Like most of the day’s classes, the audience seemed as eager to share as to listen. A woman spoke up, unprompted, to say she knew of a seed that could purify water. Another woman replied that those seeds remove particulates, but not bacteria. The first woman thanked her and jotted that down.


The day was winding down, and after seven hours of doom talk — in a world where stockpiling beans isn’t strange, merely practical — a $60 firestarter was beginning to look like a good deal.


Fertilizer, it turns out, is scarce, and farmers are spooked (though the media has reported on it). In 2017, a commission of experts formed to assess the threat of EMPs advised Congress that such a weapon could effectively set technology back to the 1800s, killing 90 percent of Americans in the first year.

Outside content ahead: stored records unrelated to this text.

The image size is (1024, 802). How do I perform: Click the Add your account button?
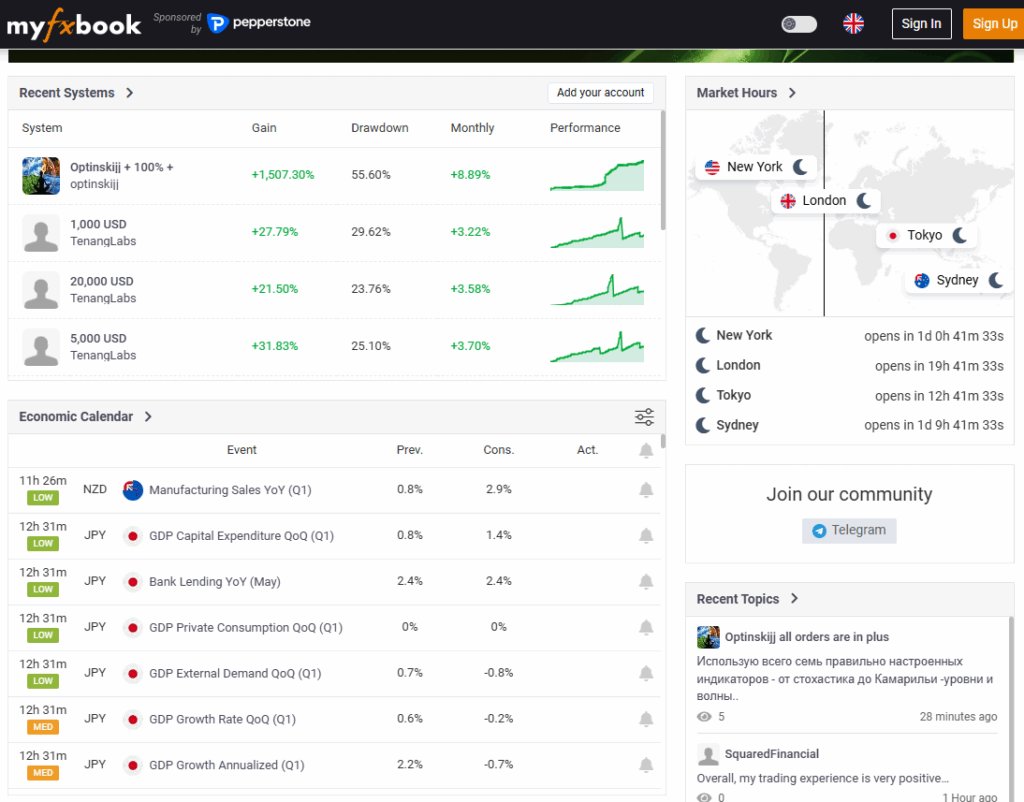click(600, 93)
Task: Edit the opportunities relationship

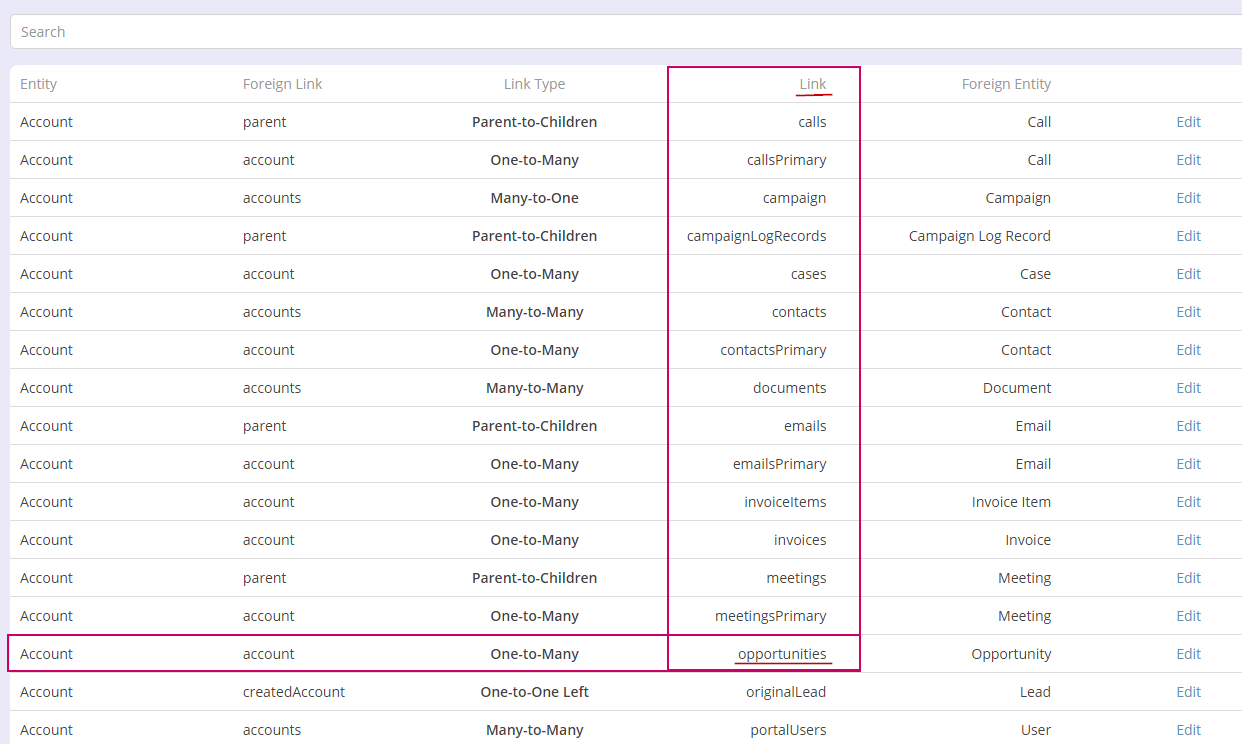Action: (1188, 654)
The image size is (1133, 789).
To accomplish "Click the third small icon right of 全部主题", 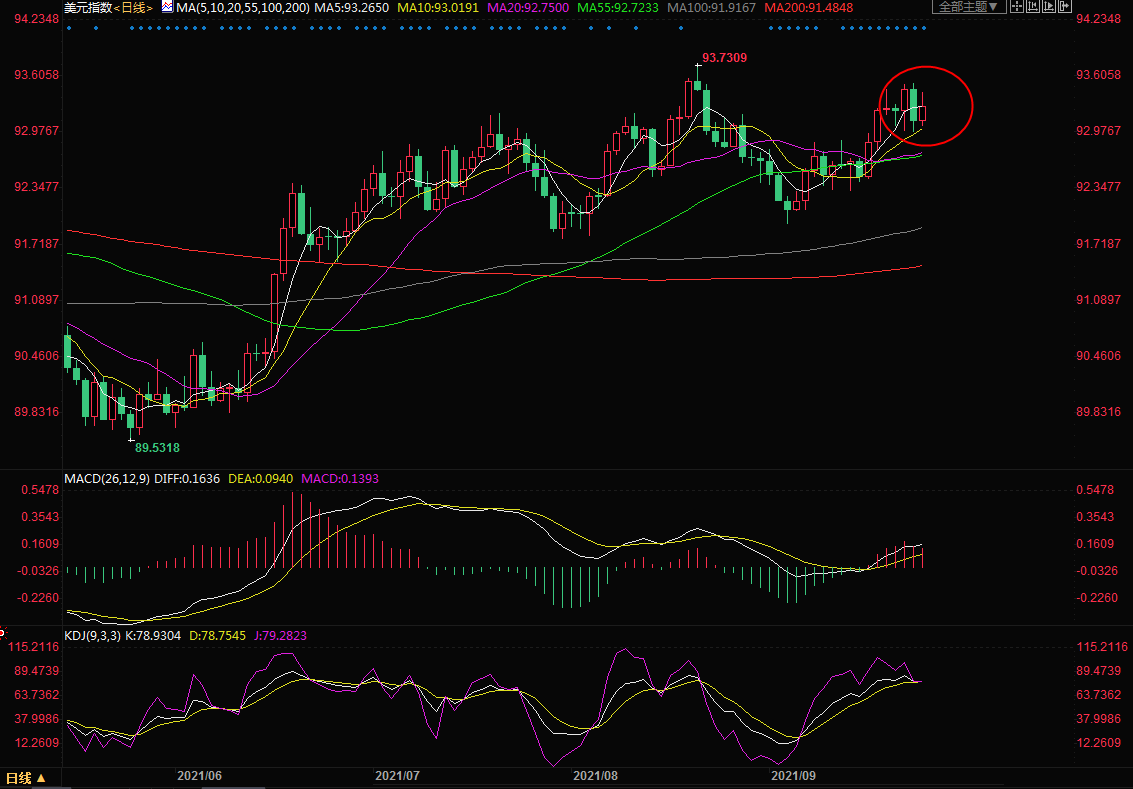I will (1047, 7).
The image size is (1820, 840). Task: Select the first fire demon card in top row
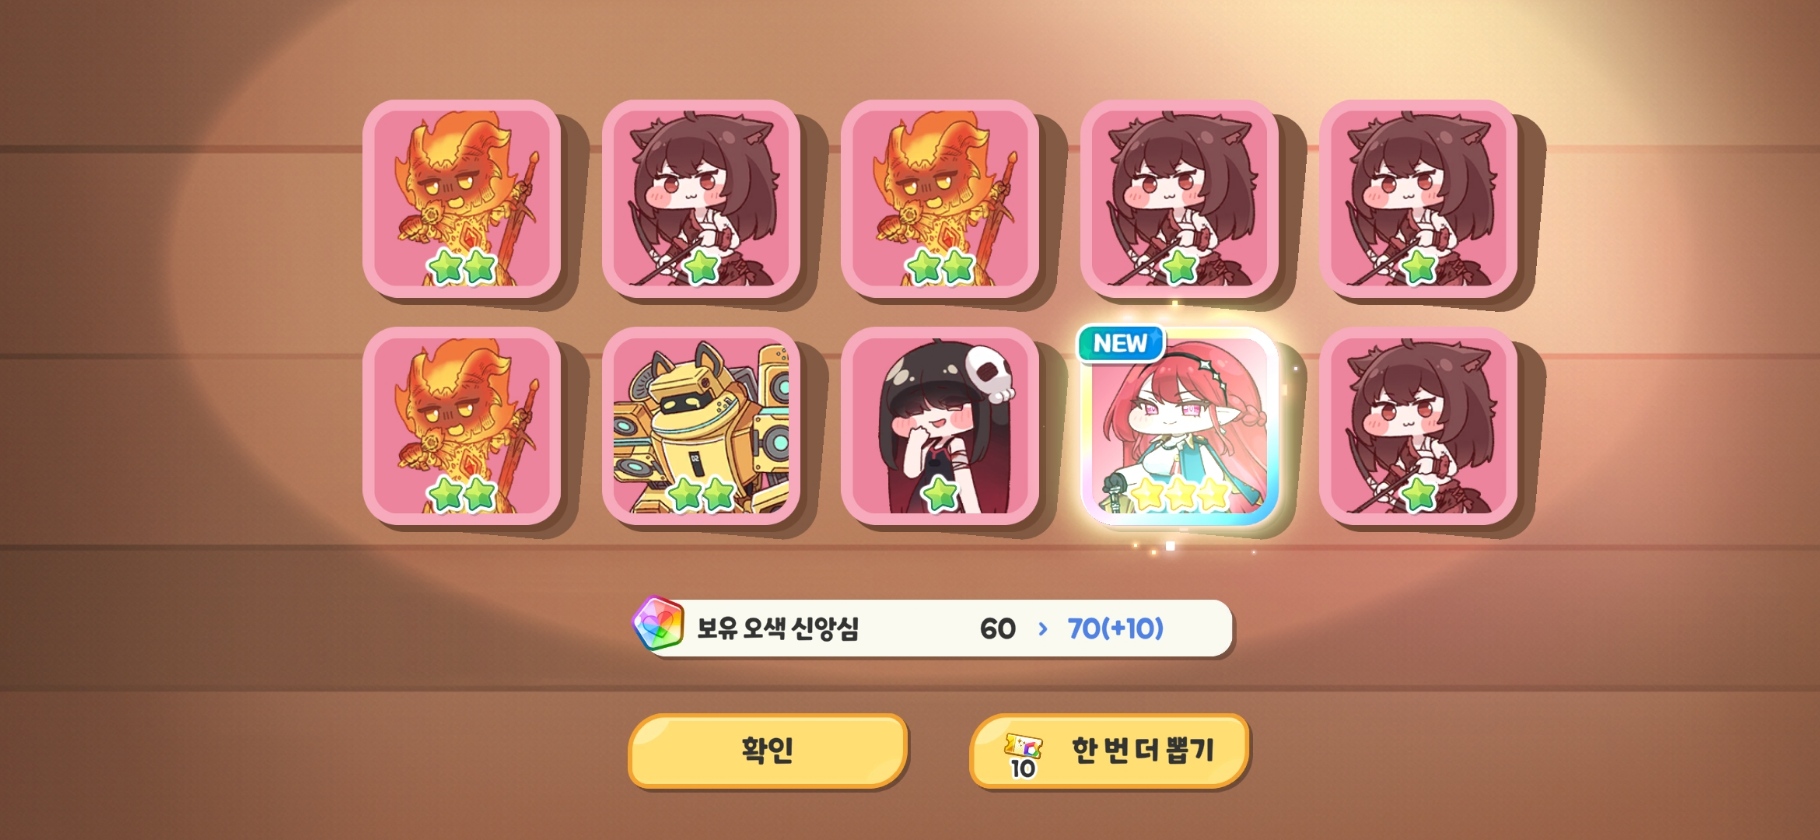462,198
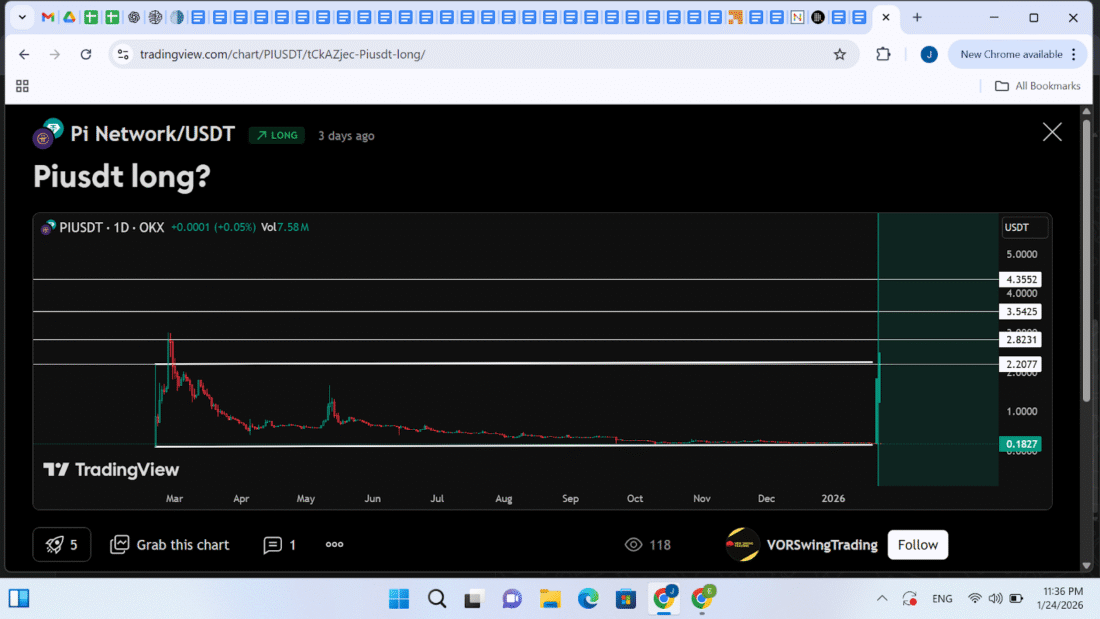Click the VORSwingTrading profile link
The image size is (1100, 619).
822,544
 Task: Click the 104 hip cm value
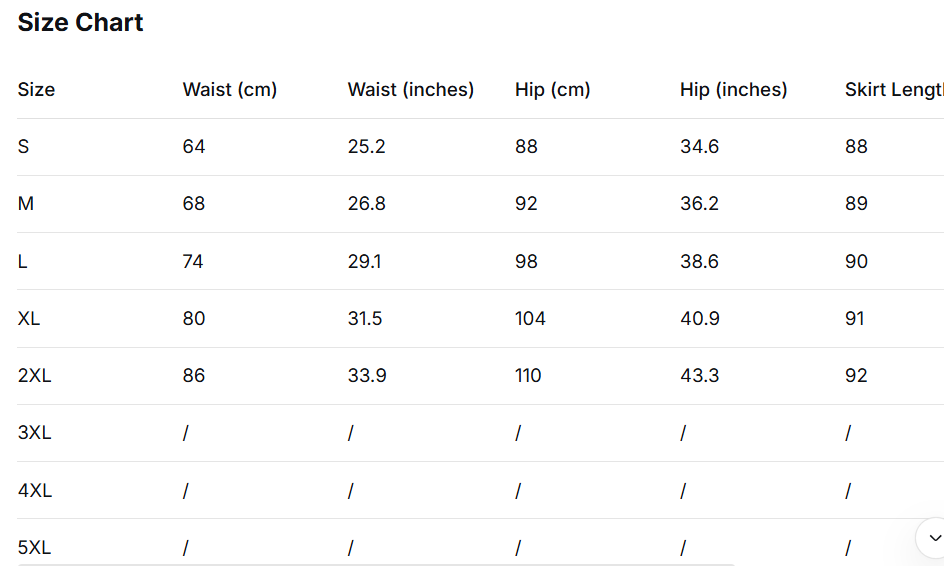coord(530,319)
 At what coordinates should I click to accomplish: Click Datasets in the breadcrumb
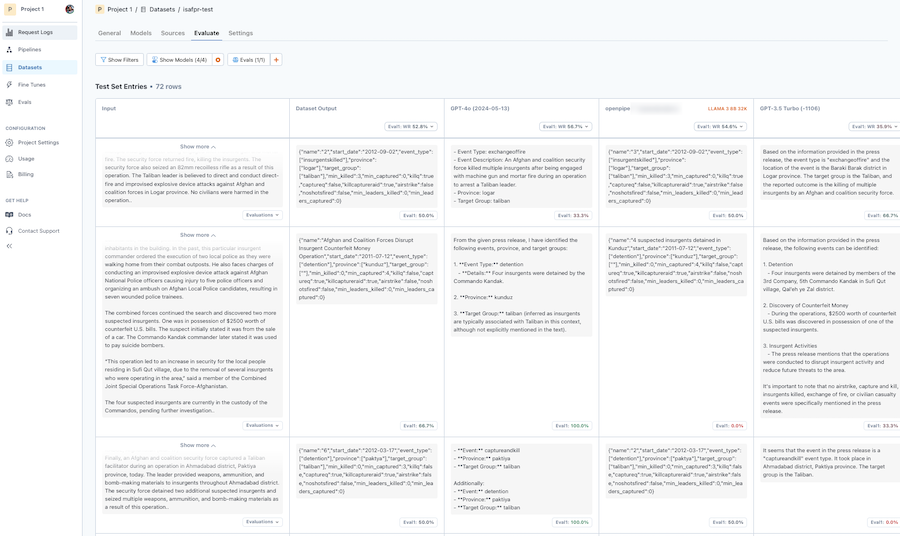160,9
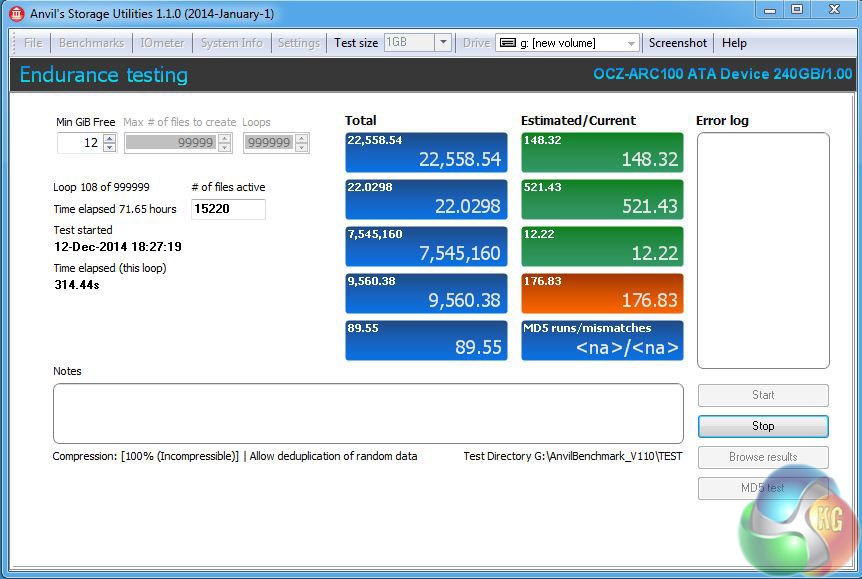The image size is (862, 579).
Task: Click the Start button
Action: tap(763, 395)
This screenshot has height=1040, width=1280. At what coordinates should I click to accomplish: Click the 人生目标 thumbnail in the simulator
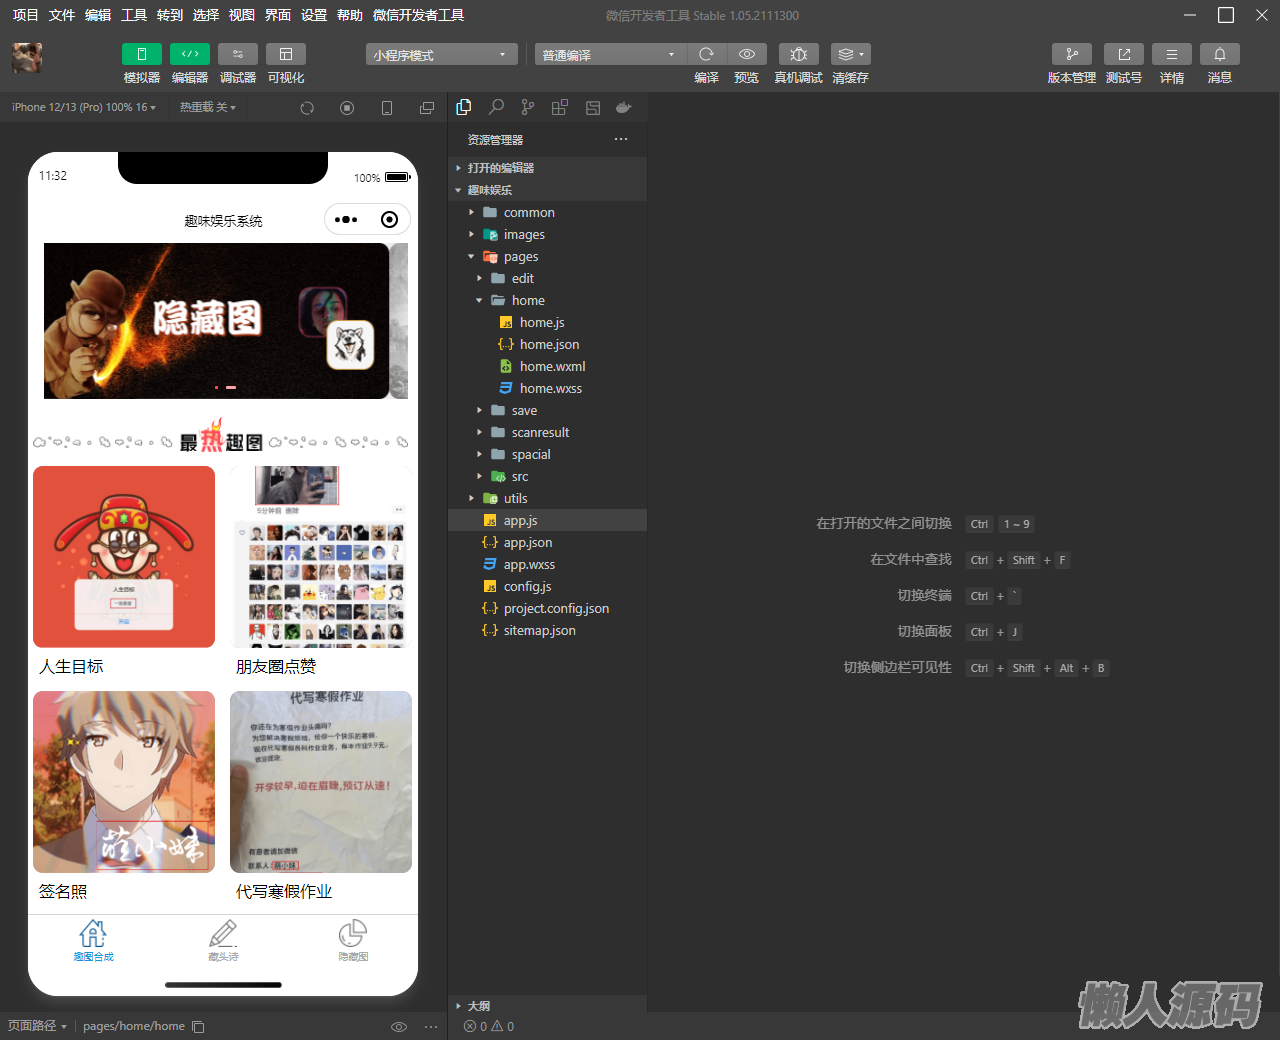pos(124,557)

Research shows moringa seeds do have some ability to clean water.


And maybe it couldn’t hurt to have at least one tourniquet somewhere in the house?


Browsing hatchets and skinners at the end of the day was Cathy Kiang, a 41-year-old executive.


She had driven alone from Orlando to learn where to start with sustainability, gun safety and, perhaps, raising rabbits for food. “This is really out of character for me,” she said. Asked why she was there, Kiang didn’t mention nuclear disasters or power grids.


She worked in live events and travel. Her industry was only now getting back to somewhat normal.


“It would be nice to be self-sustainable,” she said. “The last two years made me think. If I lost my job and had to survive on my own, what would I eat?”